Because SfcValidateDLL verifies the signatures of both the file and the backup file that SFC is watching, SfcValidateDLL knows whether an application has modified either file. If a backup file fails verification, SFC must update the backup file before using it to replace the file that the system is using. SFC checks the Registry value HKEY_LOCAL_MACHINE SOFTWAREMicrosoftWindows NTCurrentVersion SourcePath for the location of the Win2K setup files that the user relied on to install Win2K onto the computer. SFC gets a new backup copy from the setup media, but if no media are present (e.g., if the Win2K CD-ROM isn't in the CD-ROM drive), SFC prompts the user to supply the media. If SFC still can't locate a copy of the backup file, or if the user cancels the dialog box that asks the user to insert the media, SFC doesn't update the file and displays the dialog box that Screen 2 shows. SFC uses the Setup API, which %systemroot%system32setupapi.dll exports, to locate and copy files from the installation media.
After SfcValidateDLL ensures that the backup file in Dllcache is up-to-date or copies a fresh backup file from the Win2K installation media, SFC updates the modified system file with the backup version. SFC writes an entry to the System event log that records which system file underwent modification.
In some cases, applications need to install new versions of files that WFP protects, and Win2K must provide a way for them to do so. For example, hotfixes, service packs, an upgrade installation of Win2K, and the Win2K Update facility update system files. Because these programs update only files with versions that Microsoft signs, the programs also update or add catalog files with new file signatures for those files. The programs can then copy the updates over the existing versions. WFP detects these changes but determines that the files are trusted, because WFP matches the signed hashes it obtains from the update file with the hashes in the updated catalog files. At the same time, WFP knows that the update-file hashes differ from the hashes it obtained in its most recent scan; WFP therefore updates Dllcache with the new files. After the update programs have made their changes, a system reboot is necessary so that every component on the system will use the new file versions. No way exists to get an application to use a new system file without shutting down the application and restarting it.
With the protection facility that WFP provides to Win2K systems, you should rarely run into DLL problems. Be aware that WFP is not bulletproof protection of system files, however. Because SFC has a limited buffer for capturing changes, a large number of changes to a directory will cause the buffer to overflow and SFC to drop changes.
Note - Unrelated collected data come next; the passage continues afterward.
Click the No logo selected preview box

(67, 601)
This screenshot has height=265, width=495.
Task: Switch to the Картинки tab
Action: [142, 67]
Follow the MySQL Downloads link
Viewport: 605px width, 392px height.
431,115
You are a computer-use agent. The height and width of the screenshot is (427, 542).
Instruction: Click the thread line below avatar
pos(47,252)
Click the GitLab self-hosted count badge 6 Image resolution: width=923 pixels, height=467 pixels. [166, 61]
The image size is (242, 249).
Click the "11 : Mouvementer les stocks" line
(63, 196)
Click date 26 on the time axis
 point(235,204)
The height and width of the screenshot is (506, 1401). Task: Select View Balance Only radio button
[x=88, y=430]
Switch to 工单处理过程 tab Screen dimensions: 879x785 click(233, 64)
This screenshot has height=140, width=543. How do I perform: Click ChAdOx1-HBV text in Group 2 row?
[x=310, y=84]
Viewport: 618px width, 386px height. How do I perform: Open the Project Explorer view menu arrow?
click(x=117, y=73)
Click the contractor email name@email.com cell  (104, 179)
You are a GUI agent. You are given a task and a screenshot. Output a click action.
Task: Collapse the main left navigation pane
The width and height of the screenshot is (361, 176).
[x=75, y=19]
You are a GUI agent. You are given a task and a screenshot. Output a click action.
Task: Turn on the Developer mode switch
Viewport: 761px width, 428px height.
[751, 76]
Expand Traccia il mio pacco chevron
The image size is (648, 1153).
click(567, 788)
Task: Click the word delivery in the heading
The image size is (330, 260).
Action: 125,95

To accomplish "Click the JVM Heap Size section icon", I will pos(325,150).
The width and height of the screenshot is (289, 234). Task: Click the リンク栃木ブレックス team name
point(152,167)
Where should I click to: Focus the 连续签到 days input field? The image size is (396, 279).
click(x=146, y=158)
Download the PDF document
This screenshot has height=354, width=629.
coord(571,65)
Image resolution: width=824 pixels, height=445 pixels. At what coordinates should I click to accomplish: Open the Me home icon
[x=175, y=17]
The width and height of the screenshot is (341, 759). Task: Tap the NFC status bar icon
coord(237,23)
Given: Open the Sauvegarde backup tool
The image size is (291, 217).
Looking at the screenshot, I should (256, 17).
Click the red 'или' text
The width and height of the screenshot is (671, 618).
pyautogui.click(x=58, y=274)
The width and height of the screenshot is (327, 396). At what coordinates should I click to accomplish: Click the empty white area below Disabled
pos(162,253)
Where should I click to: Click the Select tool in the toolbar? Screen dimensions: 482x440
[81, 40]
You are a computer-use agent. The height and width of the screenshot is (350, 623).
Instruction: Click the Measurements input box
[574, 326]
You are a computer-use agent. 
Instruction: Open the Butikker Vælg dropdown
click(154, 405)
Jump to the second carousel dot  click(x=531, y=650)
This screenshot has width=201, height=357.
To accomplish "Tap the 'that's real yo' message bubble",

If you delete all the system files in your %systemroot%system32 directory, WFP won't update all the system files that changed as a result, because WFP will be unaware that you deleted many of the files. In this case, you must force WFP to scan the system files by running the SFC command line utility and specifying the /scannow option, or use the repair options that the Win2K installation CD-ROM provides to refresh the system files.
Three Angles of Attack
Microsoft has launched a three-angled attack on reliability problems in Win2K. The first angle of attack provides tools for addressing reliability problems; I discussed these tools in Part 1. This month, I covered the second angle, Win2K's attempts to prevent reliability problems by keeping systems populated with Microsoft-approved system files and drivers. Next month, I'll conclude this three-part series by describing the last angle: developer tools that help developers implement more robust device drivers and help systems administrators pinpoint problematic drivers.